PAGE
━━━

Last week, the Texas Legislature considered two controversial proposals concerning whether applicants for welfare or unemployment should be required to pass a drug test in order to receive benefits. Now, one senator is taking things one step further by asking state lawmakers to consider a proposal concerning whether applicants for public office must be required to pass a drug test.
Senate Bill 612, sponsored by Senator Eddie Lucio (D-Brownsville), would mandate that anyone who either files an application to have their name put on a ballot for public office or who makes a declaration of write-in candidacy to submit to mandatory drug screening and testing.
The screening/testing would be performed at the expense of the candidate and carried out by the authority with whom they filed their ballot application or write-in declaration.
Once the test is completed, the prospective candidate would have to sign a waiver of confidentiality and the results would then be forwarded to the Texas Ethics Commission. Here, the commission would release the results of the drug screening/test a minimum of 45 days before the primary election or the general election (if no primary is held).

━━━

EXERCISE DESCRIPTION
Reproduce the part of the article on drug testing for Texas candidates starting at "Last week, the" and ending at "screening and testing.".

Coordinate data for items
━━━

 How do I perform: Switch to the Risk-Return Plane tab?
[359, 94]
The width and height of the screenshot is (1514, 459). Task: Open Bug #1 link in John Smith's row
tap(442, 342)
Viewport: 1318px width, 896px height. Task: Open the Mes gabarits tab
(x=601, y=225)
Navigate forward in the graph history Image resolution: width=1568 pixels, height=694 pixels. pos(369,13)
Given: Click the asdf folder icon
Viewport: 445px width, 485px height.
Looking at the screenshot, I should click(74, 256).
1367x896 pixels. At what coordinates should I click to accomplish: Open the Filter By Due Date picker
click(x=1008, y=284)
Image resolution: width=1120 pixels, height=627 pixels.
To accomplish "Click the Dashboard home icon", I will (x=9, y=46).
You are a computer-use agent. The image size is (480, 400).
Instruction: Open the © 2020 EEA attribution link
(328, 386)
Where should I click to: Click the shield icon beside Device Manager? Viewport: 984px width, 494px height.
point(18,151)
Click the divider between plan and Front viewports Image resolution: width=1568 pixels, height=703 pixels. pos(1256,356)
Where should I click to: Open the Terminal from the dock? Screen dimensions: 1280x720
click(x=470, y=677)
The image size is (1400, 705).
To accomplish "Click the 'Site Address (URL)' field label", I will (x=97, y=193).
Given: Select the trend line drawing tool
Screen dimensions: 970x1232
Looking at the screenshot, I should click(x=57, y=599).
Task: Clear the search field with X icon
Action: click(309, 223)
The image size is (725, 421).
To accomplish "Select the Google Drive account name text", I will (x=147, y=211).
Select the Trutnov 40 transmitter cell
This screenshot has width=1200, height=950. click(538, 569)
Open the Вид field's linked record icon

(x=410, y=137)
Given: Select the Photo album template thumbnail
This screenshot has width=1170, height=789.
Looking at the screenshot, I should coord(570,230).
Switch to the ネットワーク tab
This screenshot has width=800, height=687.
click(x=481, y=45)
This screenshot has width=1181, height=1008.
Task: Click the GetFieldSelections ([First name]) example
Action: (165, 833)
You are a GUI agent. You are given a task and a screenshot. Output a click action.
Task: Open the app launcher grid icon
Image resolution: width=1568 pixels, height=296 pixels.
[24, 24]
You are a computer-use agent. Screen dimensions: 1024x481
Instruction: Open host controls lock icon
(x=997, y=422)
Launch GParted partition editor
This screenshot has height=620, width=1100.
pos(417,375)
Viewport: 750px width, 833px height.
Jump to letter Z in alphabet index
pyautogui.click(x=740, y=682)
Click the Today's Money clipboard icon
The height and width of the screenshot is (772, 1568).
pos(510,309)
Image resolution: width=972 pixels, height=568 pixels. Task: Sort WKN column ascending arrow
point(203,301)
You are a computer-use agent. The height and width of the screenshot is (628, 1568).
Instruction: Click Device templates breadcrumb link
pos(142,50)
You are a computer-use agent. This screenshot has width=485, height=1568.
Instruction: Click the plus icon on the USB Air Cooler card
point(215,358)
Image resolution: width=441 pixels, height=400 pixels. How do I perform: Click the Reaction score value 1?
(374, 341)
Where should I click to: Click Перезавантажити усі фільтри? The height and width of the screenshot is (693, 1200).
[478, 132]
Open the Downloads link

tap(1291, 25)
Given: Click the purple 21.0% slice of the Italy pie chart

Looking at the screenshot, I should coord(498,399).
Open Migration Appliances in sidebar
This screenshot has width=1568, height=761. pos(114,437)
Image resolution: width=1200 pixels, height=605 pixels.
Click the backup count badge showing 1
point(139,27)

━━━

IN RESPONSE
Last week, the Texas Legislature considered two controversial proposals concerning whether applicants for welfare or unemployment should be required to pass a drug test in order to receive benefits. Now, one senator is taking things one step further by asking state lawmakers to consider a proposal concerning whether applicants for public office must be required to pass a drug test.
Senate Bill 612, sponsored by Senator Eddie Lucio (D-Brownsville), would mandate that anyone who either files an application to have their name put on a ballot for public office or who makes a declaration of write-in candidacy to submit to mandatory drug screening and testing.